Thursday morning she was still the same and it was then that I placed the call to my brother. I have always told him that when I can no longer care for Mom I would let him know and he had promised that he would take care of everything at that point. I made the call. I cried and cried ...
There is a wonderful Nursing home about 30 minutes from me that we have looked at a couple of times. It is clean and well kept and the people are wonderful.  He spent about two hours with the RN head of nursing and she was very very helpful and told us that of course mom would have a  place to live. She then told him about a  place right here in town where mother first needed to go.
They take them (Alzheimer's/Dementia patients ) and take them off all their medicine and clear their system and get them on medicine that will control their symptoms and give them quality of life. She explained to PE that if Mom got down there and they could not calm her down they would send her right back to this facility.
One phone call by me at 3:00 and explained what was going on and my brother Paul hurrying to town as he has Power of Attorney for mom and by 6:00 she was admitted to this wonderful place in the capable hands of a Dr that is a specialist in Geriatric care and grief counseling for those with Dementia/Alzheimer's
.
She will be there 7-14 days and get her off all medicine and then back on just the right medicine to get her back to be able to enjoy life and then she  will go from there to the Nursing Home in the near town.
Please pray for mom.  She needs a touch from the masters hand. 


Just like that.....  There were two and now there are none. Just like that Mom was gone from my home and I would never again tuck her into bed at night and kiss her cheek before she went to sleep. Just like that I did not need to try to get her to eat or take her medicine. Just like that she was gone.

Had I known that the night before would be her last here with me, I might had let her stay up longer or maybe I would have kissed her twice. Just like that just 60 days ago I had both my mom and Dad and now they are gone. I broke just minutes after leaving the facility, and I broke bad.

You see I have been taking care of Mom and Dad for over 8 years now. The first 4 was just kind of maintenance with Dr appointments and grocery shopping and necessary things for their comfort. The last 4 years was just about 24/7 and the last year was just constant care and just like that they are both gone.

It is now Saturday and my grief is no better.  Mom has called my brother three time begging to go home, but when he asks her where home is she just wails and says she does not know.  My heart is broken and I so covet your prayers for my mom. She needs for the Lord to touch her and give her peace.  

I believe that this is all from the Father God and HE provided a way for mom to get help and a way for me to not have to grieve anymore over not being able to reach her. HE promises that HE will provide a way of escape for us when things become unbearable and my care giving to my mom had become just that. The last two day she was here all I did was sob. Cannot live like that. She could not live like that. I was begging and begging the Father God to fix it, and fix it HE did.
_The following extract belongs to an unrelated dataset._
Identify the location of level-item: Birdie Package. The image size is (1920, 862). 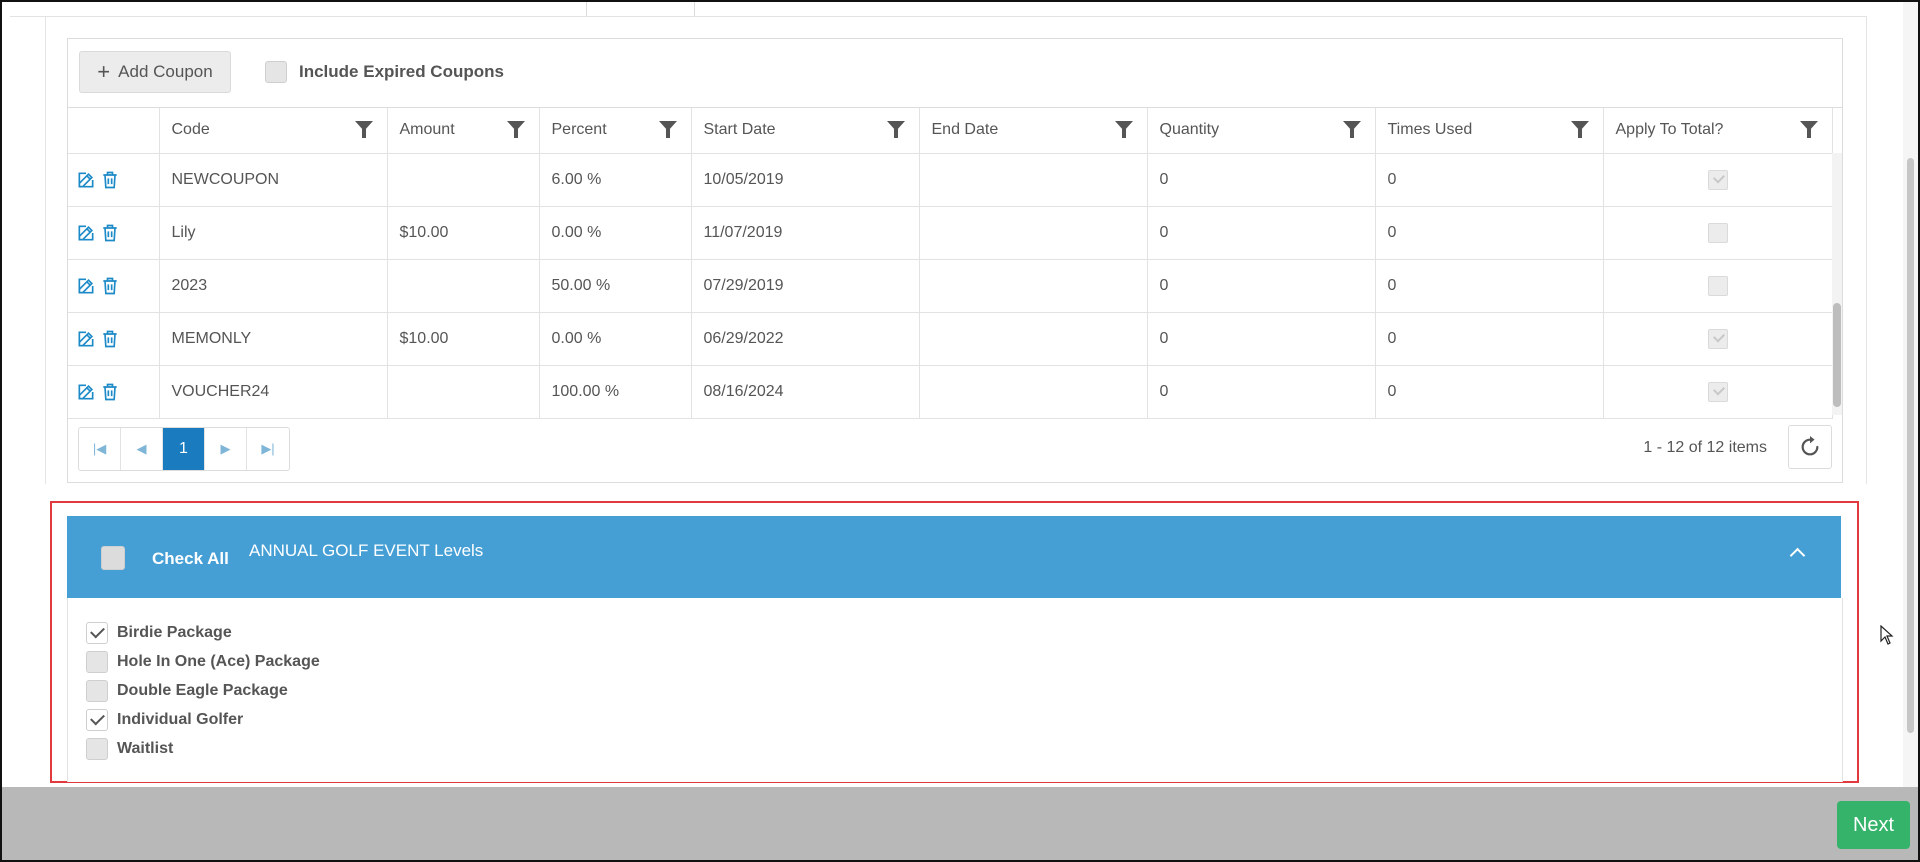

I am eternally grateful that HE is providing for my mom and that HE loves her more than I do. I am grateful that when we do not understand HIS ways HE is still in control. I am grateful for the years that I have had out here with my mom and dad. I am grateful that HE trusted me enough to put them in my hands. I am thankful that no matter what happens from this day forward there is a day coming that we three, me and my mom and my dad will embrace and then walk the streets of heaven and have no more memory of pain and sadness.
We will just love and laugh.

Please please just pray for mom. She is suffering.